Ao mesmo tempo, me parece claro que UM FILME DE
CINEMA não é de modo algum algo um "desserviço" ou algo que manche ou
comprometa a filmografia de Mendonça. Desde as cartelas iniciais, o projeto já
se apresenta: um projeto voltado para o edital de TVS públicas, na linha
diretamente voltada para o público infantil. E também é claro que o cinema
brasileiro precisa de mais conteúdos para essa faixa de público, que já começa
formada pelos formatos norte-americanos, presentes em canais como Discovery
Kids, Cartoon, etc. E o desafio de produzir um filme infantil que possua uma
marca própria, um olhar autoral, é inegável.
UM FILME DE CINEMA narra as aventuras de uma criança
de classe média que se vê em desventuras quando resolve fazer um filme como
trabalho de escola, meio que na onda de seu pai, um cineasta em crise afetiva.
A relação entre cinema e vida é clara desde o título. Ao mesmo tempo, o filme
(o cinema) é uma forma de a filha se aproximar do pai. De modo que, talvez mais
do que um filme sobre o cinema, é um filme sobre a relação de uma filha com um
pai. Nesse processo, Thiago mostra como o cinema (o ato da criação) pode ser um
gesto que, mesmo ingênuo, acaba soando subversivo, talvez por sua própria
ingenuidade: a produção do filme acaba gerando um mal estar na escola; uma
troca de rolos gera uma crítica irônica ao próprio circuito dos festivais. A
instituição "escola" e a instituição "cinema" sofrem um
abalo mas nada que vá alterar sua estrutura de funcionamento, algo que
realmente transforme sua estrutura conservadora. Para além disso, Thiago não
toca em outra instituição, que permanece entronizada ao longo de todo o filme:
a instituição "família". A excessiva romantização e idealização do
seio familiar comprova uma das maiores características do filme, que é seu
excessivo didatismo e romantismo. A inserção de outros personagens (a
faxineira, o mendigo, a professora que fala sobre o racismo e os escravos)
entra no filme quase como um corpo estranho, uma espécie de apêndice, sem
organicidade, quase como uma pílula educativa, reforçando sua intenção
didática. Didatismo que fica mais gritante pelas opções de encenação: luz,
figurino, música, que possuem sempre uma função de esclarecer, tornar claro,
reforçar aquilo que já se apresenta pelo roteiro, gesto dos personagens, etc.

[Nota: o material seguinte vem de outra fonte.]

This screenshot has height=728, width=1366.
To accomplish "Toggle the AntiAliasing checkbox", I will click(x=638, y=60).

Ainda que o gesto criador da menina protagonista
crie uma espécie de abalo na normatividade do sistema, me parece que o
excessivo romantismo e didatismo de UM FILME DE CINEMA não transformam o
espectador, de modo que o filme permanece numa zona de conforto ao abordar
determinados temas. É um filme singelo, bem costurado, que fornece um saudável
entremeio em se tratando da filmografia desse diretor. Mas seu deslocamento em
relação ao típico olhar para a Mostra Aurora me parece mais uma provocação do
que de fato uma proposição de algo potente para o cinema brasileiro de hoje.

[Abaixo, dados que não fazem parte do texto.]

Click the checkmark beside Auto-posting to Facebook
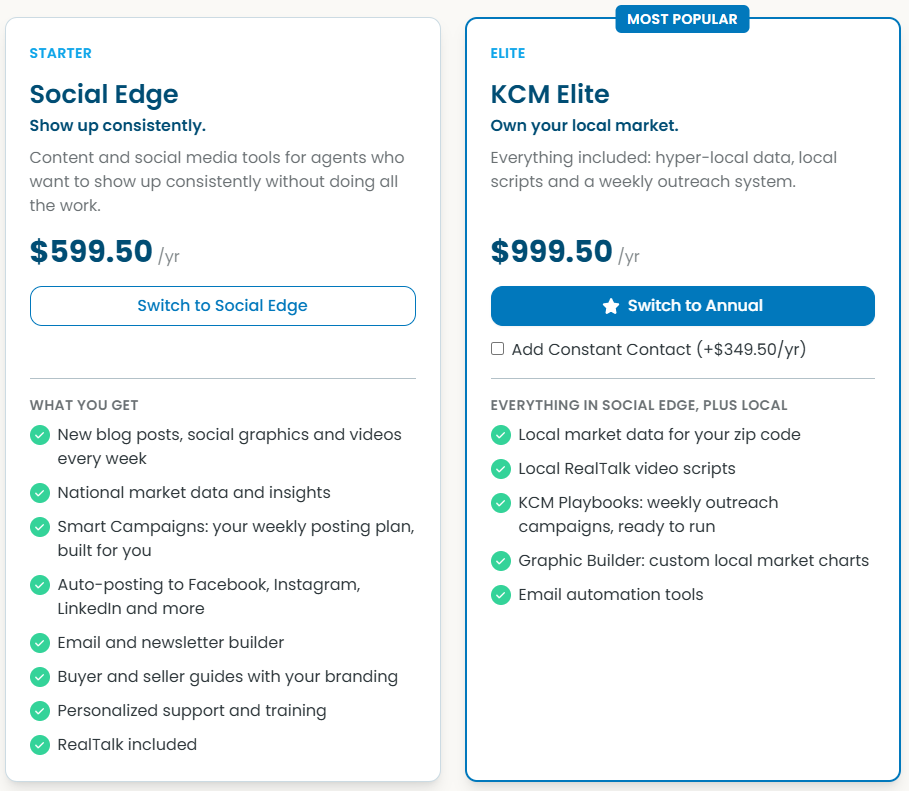Viewport: 909px width, 791px height. point(40,585)
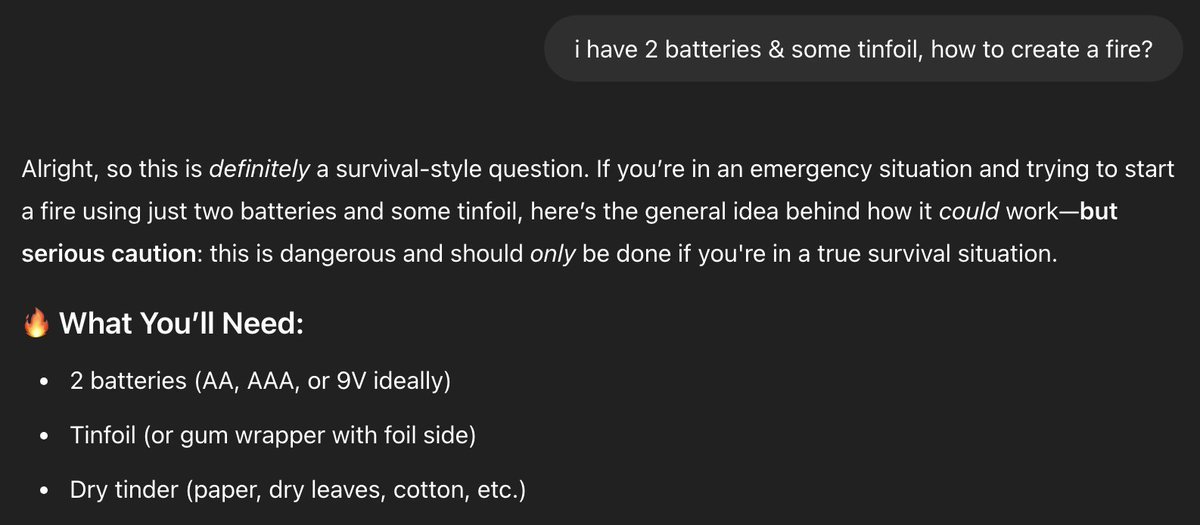Select the "Dry tinder" list item
The height and width of the screenshot is (525, 1200).
pos(298,491)
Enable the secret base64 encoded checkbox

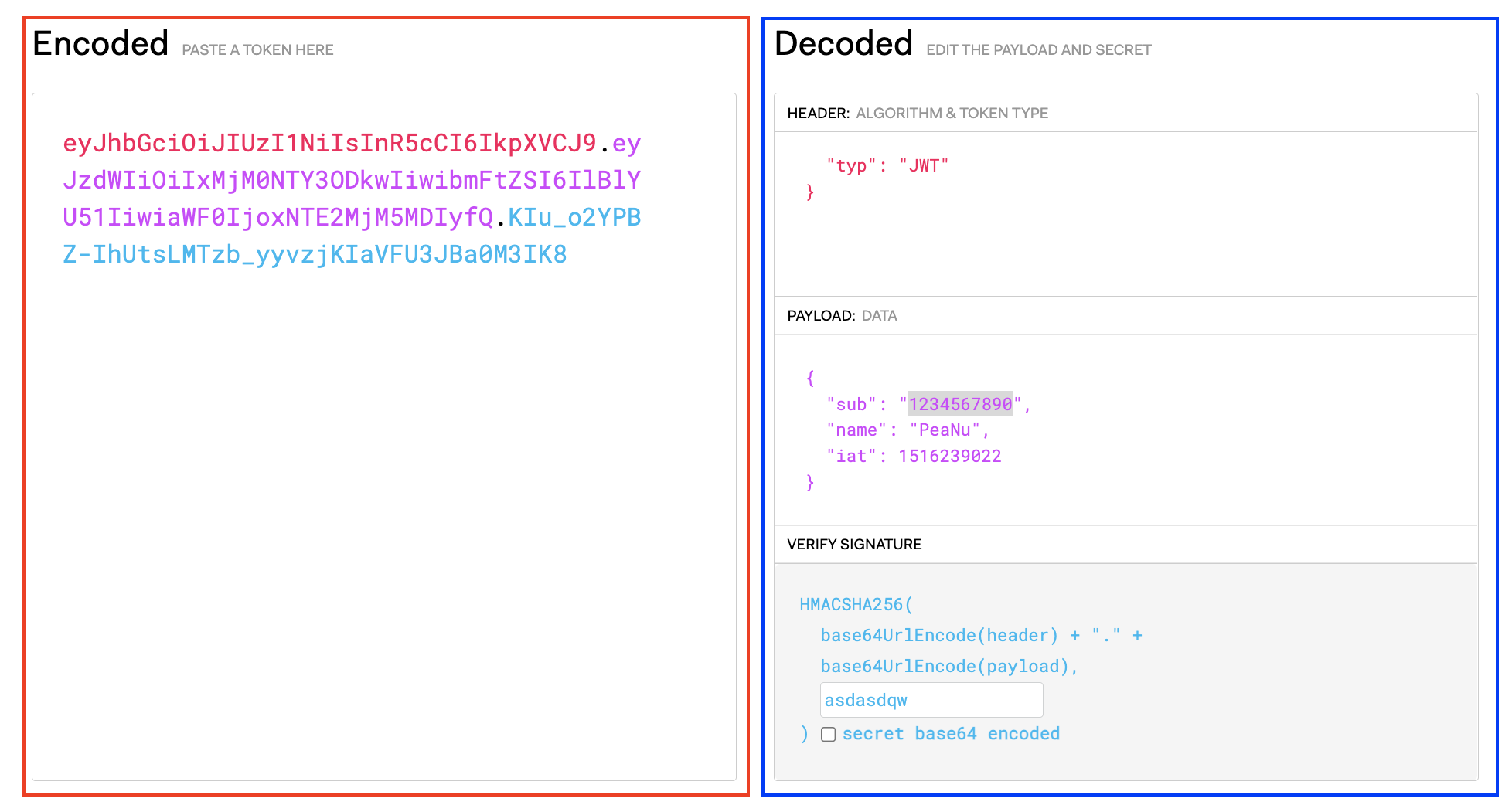coord(828,735)
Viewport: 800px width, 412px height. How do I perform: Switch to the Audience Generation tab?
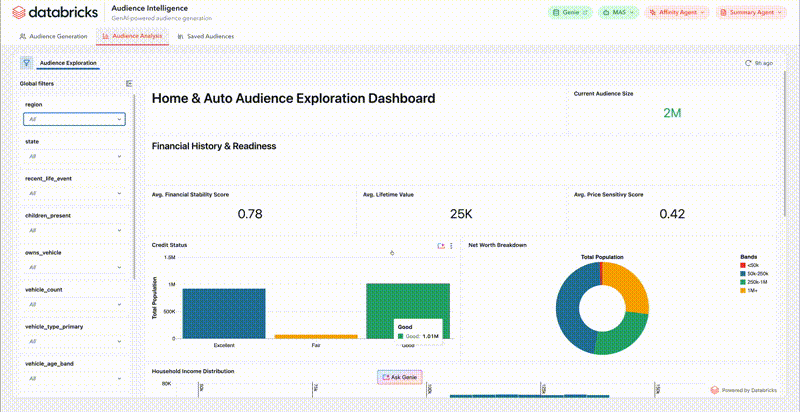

Talvez em um festival de cinema com outras características esse filme possa ser
melhor recebido. Pois, para que possa ser visto, um filme também precisa nascer
no local e no momento adequados. E, à primeira vista, não me parece ser o caso.
Quando Thiago subiu ao palco e dedicou seu filme a
Andrea Tonacci, permanecemos sem entender, ou ainda quase atônitos. Mais
coerente seria que dedicasse a cineastas "órfãos", como o Christensen
de O menino e o vento. Ou talvez nem isso, dada a solidão, a tristeza e a
melancolia desse filme do Christensen. Talvez seja isso: falta um pouco de
silêncio e de tristeza para além desse "palhaço que não consegue mais
fazer rir". Alguma zona de penumbra nesse cenário de estúdio
excessivamente colorido e iluminado.